Holly Herndon’s work thrives on the tension between abstraction and accessibility. Large chunks of her full-length debut, Movement, reflected the Mills College graduate’s grounding in academia. Early on, electronic music was mostly the product of state-funded institutions like universities and public radio due to the vast resources needed to acquire and maintain the equipment. The people who had access to the machines in the 1950s and 60s were artists, theorists, and technicians, and not always in that order. Coming out of the world of 20th century classical music, which had happily abandoned the possibility of mass appeal, artists like John Cage and Milton Babbitt pursued electronic music with an exploratory zeal that often abandoned ideas conventional musicality.
320 kbps | 31 MB | UL | MC ** FLAC
That electronic music from the academic world can often be described as dry and clinical is not a sleight—the pleasures are there, they just happen to be more cerebral. About half of the excellent Movement (“Breathe”, “Dilato”) worked this side of the room. But then there were tracks like “Fade” and the title track, which applied Hendon’s brilliant textural ear and vocal manipulations to a context where rhythm and melody were equally important.
Chorus, Herndon’s new two-song EP, essentially amplifies the extremes of her musical personality and pushes the tension almost to the breaking point. The title track already has the feel of minor landmark, as she chops and processes her voice into disorienting shapes while retaining its human core. In terms of her basic palette, she’s operating in a terrain not too far from Oneohtrix Point Never’s latest, R Plus Seven; “Chorus” has some of the cool, clean, and disconcertingly empty cast of an early computer’s 8-bit soundbank, and the fragments of her vocal evoke hand-keyed early sampling, where you’d play the shifted pitches on a keyboard. Using these vaguely retro tools, she’s crafted a sleek futuristic pop song with an experimental bent that is ultimately deeply emotional.

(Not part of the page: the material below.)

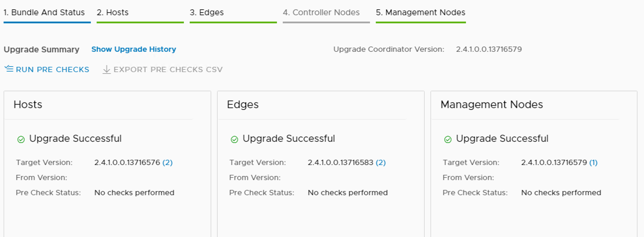Viewport: 644px width, 237px height.
Task: Click Edges upgrade successful checkmark icon
Action: (x=234, y=140)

The B-side, “Solo Voice”, comes from a different place. It takes tiny shards of syllables and sets them ping-ponging between the speakers; as was often true on Movement, the massive amount of space means you sometimes wonder if the piece has ended only to have more notes emerge from the silence. It comes over like an art object as much as a piece of music, and it has its own kind of steely beauty despite its vastly more abstracted feel. The basic elements of “Chorus” and “Solo Voice” have much in common, but the difference in how they work is significant, which speaks to Herndon’s expansive range as a composer. As two sides of her aesthetic are pushed to new heights on this 12″, the possibilities of her future music seem vast indeed.